Abstract
The first Link Society was set up in 1945 in response to the intensive development of institutional care in Sweden. The Society was based on the working-class ideology of self-help as opposed to social engineering: the argument was that the only people who really understood alcohol abuse and who could resolve the problems of alcohol abuse were alcoholics themselves, not the scientists behind the social engineering or the temperance people. At the time that it was being formed the Link movement was very much influenced by the so-called Oxford group movement. As the movement's ideology took shape in subsequent years, the AA movement was a major influence. The Link movement's seven-point programme closely follows the AA's Twelve Steps, but the spiritual element has been replaced by the kind of profane solidarity that is typical of Swedish popular movements. The Link movement has thus extended the principle of solidarity from classical popular movements to a category of individual deviance.

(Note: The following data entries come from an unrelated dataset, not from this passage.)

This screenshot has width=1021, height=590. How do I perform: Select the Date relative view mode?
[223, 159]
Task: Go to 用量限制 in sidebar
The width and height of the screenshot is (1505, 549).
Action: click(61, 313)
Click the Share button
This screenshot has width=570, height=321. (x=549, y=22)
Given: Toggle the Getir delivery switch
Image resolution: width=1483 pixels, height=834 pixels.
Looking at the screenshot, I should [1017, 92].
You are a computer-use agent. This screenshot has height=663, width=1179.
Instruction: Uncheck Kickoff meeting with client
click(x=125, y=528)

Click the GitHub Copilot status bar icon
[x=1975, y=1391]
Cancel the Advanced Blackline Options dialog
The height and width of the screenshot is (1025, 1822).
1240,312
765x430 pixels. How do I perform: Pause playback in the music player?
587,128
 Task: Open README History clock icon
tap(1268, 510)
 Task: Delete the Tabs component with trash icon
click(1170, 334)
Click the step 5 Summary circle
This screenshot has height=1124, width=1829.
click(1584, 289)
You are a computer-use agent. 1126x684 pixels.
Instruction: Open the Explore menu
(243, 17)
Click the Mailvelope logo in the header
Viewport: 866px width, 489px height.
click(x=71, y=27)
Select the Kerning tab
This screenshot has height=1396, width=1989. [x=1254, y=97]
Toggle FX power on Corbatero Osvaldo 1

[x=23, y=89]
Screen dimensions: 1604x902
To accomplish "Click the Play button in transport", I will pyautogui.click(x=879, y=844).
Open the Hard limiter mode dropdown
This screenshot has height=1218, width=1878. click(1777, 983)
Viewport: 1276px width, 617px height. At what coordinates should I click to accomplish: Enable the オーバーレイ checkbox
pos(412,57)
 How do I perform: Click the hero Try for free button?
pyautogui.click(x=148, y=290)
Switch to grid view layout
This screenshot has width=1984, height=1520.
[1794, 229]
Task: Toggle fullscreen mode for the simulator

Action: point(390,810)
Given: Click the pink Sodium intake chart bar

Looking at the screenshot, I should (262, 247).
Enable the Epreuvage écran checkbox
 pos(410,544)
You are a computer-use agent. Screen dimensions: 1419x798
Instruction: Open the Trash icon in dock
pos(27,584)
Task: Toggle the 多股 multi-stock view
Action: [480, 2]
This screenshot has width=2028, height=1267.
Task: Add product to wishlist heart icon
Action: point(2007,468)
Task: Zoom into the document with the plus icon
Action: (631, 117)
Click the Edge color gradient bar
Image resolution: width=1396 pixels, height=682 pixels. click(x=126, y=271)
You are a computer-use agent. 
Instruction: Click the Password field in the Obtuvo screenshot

Primarily for reasons that had to do with securing adequate funding, the Link Society decided from the outset to follow the same principles of organization as govern Swedish associations in general: it has formal criteria for membership and the right to vote, detailed rules for decision-making and it adheres firmly to the majority rule for internal democracy. As a consequence of this the movement has undergone several organizational conflicts and breakups. Today, the movement is divided into several rival organizations, but it seems that all of them have remained viable. Over the years half of the associations involved in the Link movement have become more and more bureaucratic and evolved into interest organizations that are now incorporated into the political decision-making apparatus. The other half of the movement has opted to remain independent of the state, underlining its role as a self-help group with relatively loose organizational structures of grassroots democracy.